Yeah. Maybe just to start things off, obviously, a lot of progress at Jazz over the past year. Maybe, Ken, if you want to give us a brief update on what we've seen with the business, where we're headed, and maybe specifically over the next three to five years, where do you see the oncology business headed for Jazz?

Robert Iannone
EVP, Global Head of Research and Development, and CMO, Jazz Pharmaceuticals

Right. John, would you like me to start.

John Bluth
Head of Investor Relations, Jazz Pharmaceuticals

Yeah, Rob, why don't you dive in there, as the oncologist?

Robert Iannone
EVP, Global Head of Research and Development, and CMO, Jazz Pharmaceuticals

Sounds great. Thanks for the question. Incredibly exciting times for us at Jazz. This is now my seventh year at Jazz, and it's been quite a journey building a pipeline, building R&D, and increasingly having an important stake in oncology across a number of different programs. For zanidatamab, starting with the approval in second-line BTC, this was a major accomplishment. We also saw an approval for MODEYSO in high-grade glioma, an area extremely high on that need, and also expansion of ZEPZELCA into the front-line for extensive stage small cell lung cancer, where we think ZEPZELCA will be the most impactful. In terms of our pipeline beyond the most recent approvals, I would emphasize zanidatamab and the incredible opportunity that that provides. You've seen the top-line data for the GEA trial, front-line GEA trial. We're expecting publication in a top-tier journal, hopefully in the very near future.

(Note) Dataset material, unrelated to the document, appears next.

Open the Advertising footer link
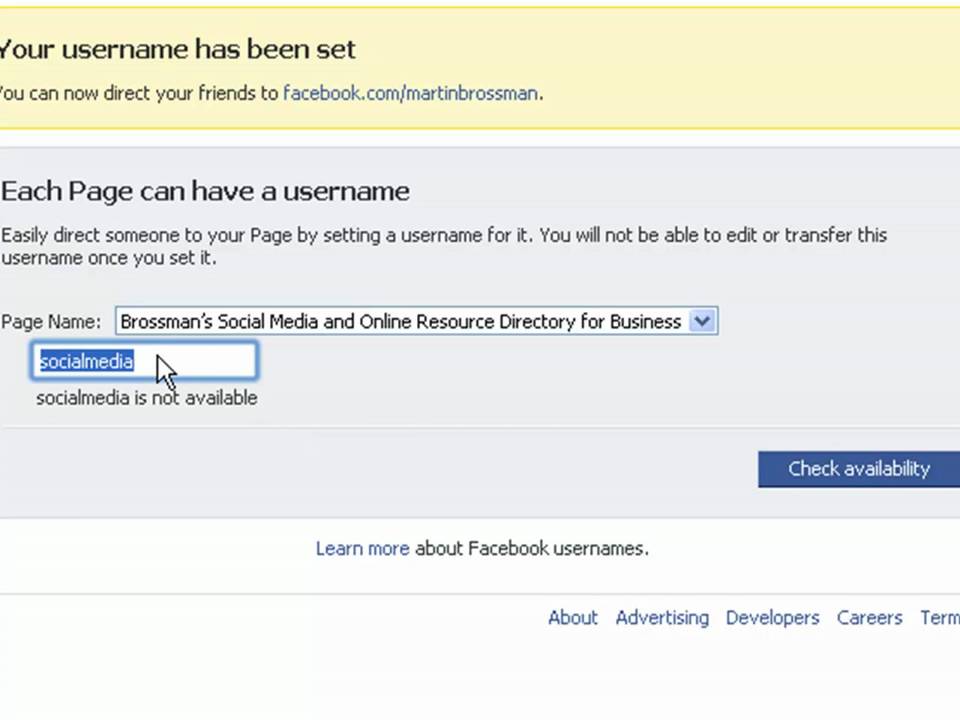Screen dimensions: 960x720 pos(662,618)
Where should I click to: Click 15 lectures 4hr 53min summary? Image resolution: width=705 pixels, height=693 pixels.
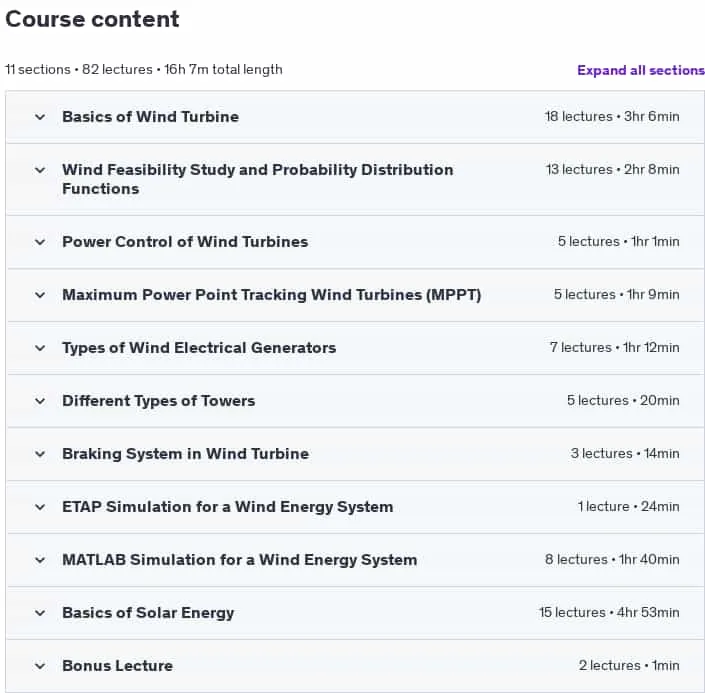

Our process for submissions globally are underway. We have breakthrough designation in the U.S. as well as real-time oncology review and priority review, giving us a PDUFA date of August 25th, and we are expecting approval on or before that date. We are also expanding out in other areas for zanidatamab. We have a trial in later-line breast cancer, post ENHERTU, which is accruing very well, and we said expected to complete its accrual mid-year next year, with results as early as late 2027. We also have an opportunity from a basket trial that we're conducting with zanidatamab, where we potentially could get a pan-tumor or tumor-agnostic indication, and that continues to progress as well. An early pipeline also that continues to grow and progress. For oncology, really exciting times for us.

Joseph Thome
Managing Director and Senior Biotechnology Research Analyst, TD Cowen

Great. Excellent. Maybe just because it's been such a large investor focus, we can start off with first-line GEA. I guess first we have to ask, are there any sort of updates on the progress of the regulatory review for frontline GEA, and maybe what's the team doing now to make sure that you're ready for a potential launch, given that it is under RTOR, and could essentially come any day?

Robert Iannone
EVP, Global Head of Research and Development, and CMO, Jazz Pharmaceuticals

Sure. Yeah, without commenting on details of regulatory interactions, which we don't do, there has been a steady flow of information that we have put into the public. We said we had RTOR, and if you back-calculate from an August 25th PDUFA date for priority review, we would have completed that submission at the end of February. With real-time oncology review, we would have had the opportunity to provide data sets ahead of that to enable the FDA's review. Now, we only had data through the end of November, so it was a pretty rapid, very proud of our team for so quickly mobilizing to get these critical data and information to the FDA.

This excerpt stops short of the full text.